The Calm Calculus of Reason (Pt. 5 of 9)

The Calm Calculus of Reason (Pt. 5 of 9)

A Conversation with Frank Lisciandro
By Steven P. Wheeler

In Part 5, the conversation takes an interesting look at Jim Morrison’s political views, the controversial Miami Concert in 1969, and Frank reveals the true story about another Morrison arrest and trial in Phoenix that many fans may not know about.

Frank Lisciandro and yours truly discussing Jim Morrison.

 

POLITICS OF THE MIND

When it comes to the portrait of Jim Morrison to the public at large, you hear about the drinking and drugs, the women, etc etc. But he has also replaced James Dean as the American icon of rebellion. However Jim’s political views seem to be a bit of a mystery. Did you and Jim ever discuss the issues of the day and how would you categorize him politically?
Jim was very much aware what was going on in the country at that time. In those days, unlike today, there were many issues that our generation took to heart. And, of course in ’68, we lost Bobby Kennedy, we lost Martin Luther King, and we were deep in the shit that was the war in Vietnam with more of our troops being committed. And the military draft was affecting every young man in the country.
And while I don’t think “The Unknown Soldier” is necessarily a political statement of the time, it was certainly a statement about war in general. A good artist takes symbols of his time and somehow is able transform those symbols into something much more universal, and I think “The Unknown Soldier” is Jim’s attempt at that.
But Jim had his own unique political sensibility. He believed in freedom. Freedom for every body. Freedom from every thing. His sense of freedom went way beyond those freedoms guaranteed in the Constitution and within the Bill Of Rights. He thought people should be free to do whatever they wanted to do, as long as they didn’t hurt anybody else.

Sounds like you’re saying that Jim was an anarchist…
We often make the mistake of thinking of anarchists as violently political people. In fact, anarchy has had a history of passivity and peacefulness; the kind of movement that leads to civil disobedience as practiced by Martin Luther King or Ghandi.
I would say that Jim was an anarchist, a humanist and probably a pacifist. It’s easy now to see that Jim was an anarchist in his beliefs of personal freedom; he was a humanist because he accepted everyone and believed that all human beings deserved to be treated with dignity—all religions and races were equal to him; and I think he was a pacifist because we lived in an age where the line was drawn between those who believed war was the answer to solving problems and those who felt that war was never the answer.
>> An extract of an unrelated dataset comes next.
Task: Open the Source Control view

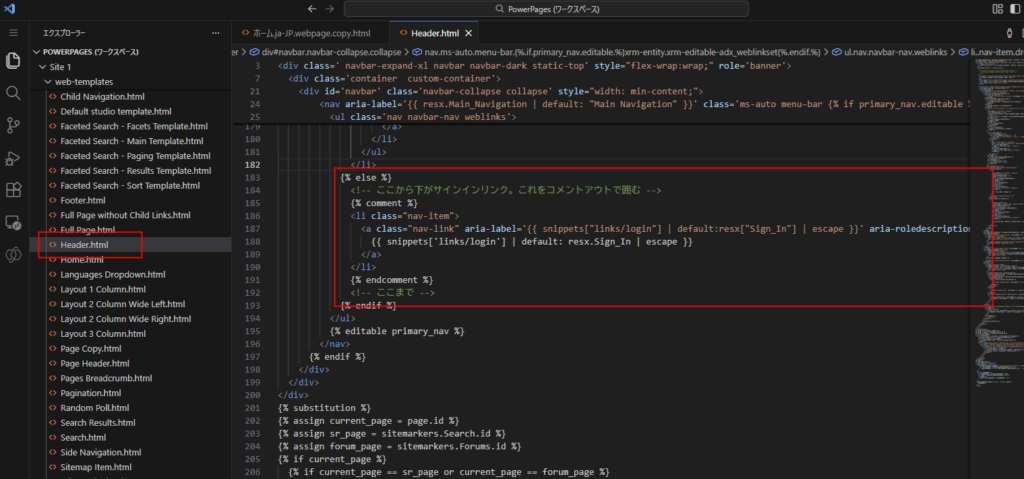Action: (13, 125)
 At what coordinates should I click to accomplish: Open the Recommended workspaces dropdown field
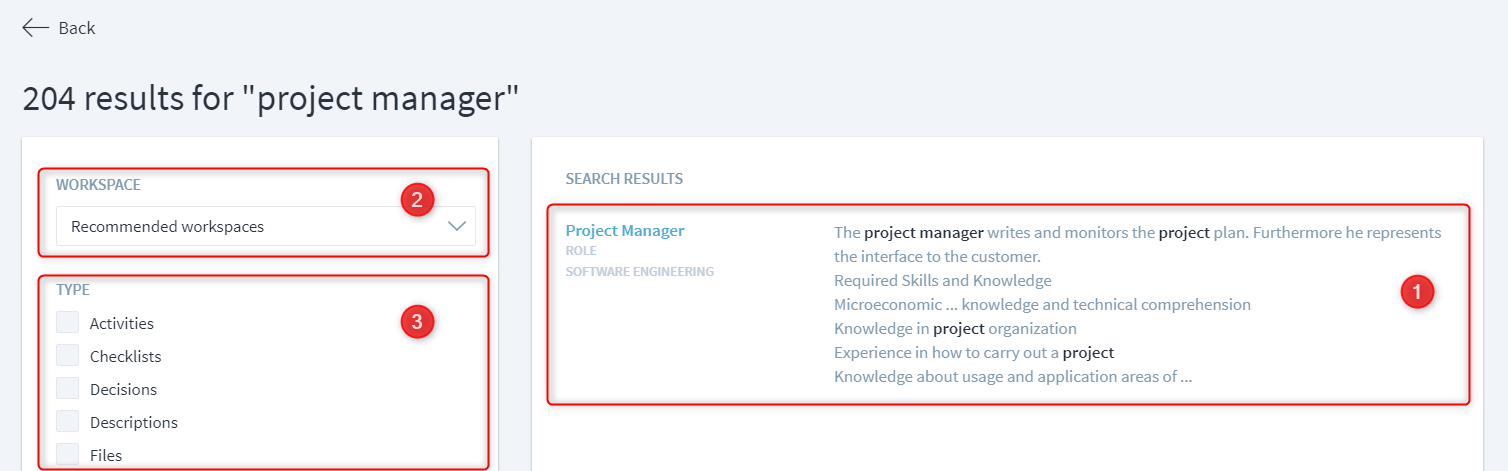pyautogui.click(x=250, y=227)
Were there any specific political issues that seemed to be most important to him?
Jim didn’t talk a lot about the overall political situations, but if there was ever a situation between cops and kids in the streets—like there was many times on the Sunset Strip in those days—without hesitation Jim would side with the kids.
We had very repressive law enforcement in Los Angeles County in those days and we all spoke out about that and Jim no less than any of us. I mean the cops would beat on the kids because the club owners and the restaurant owners didn’t want the kids congregating in the streets; and as far as we knew congregating in the streets was our right.
Jim was definitely into human rights and the rights of the young people in those kinds of situations. I didn’t ever see him espousing conservative points of view about anything. He definitely wasn’t a born-again or politically conservative Christian, so he didn’t express those points of view.


“Jim was much more interested in the politics of power through the lens of psychology. His main concern was that the media should not have control over our lives; that was the strongest political statement he ever made, and, at that time, people didn’t know what the hell he was talking about.”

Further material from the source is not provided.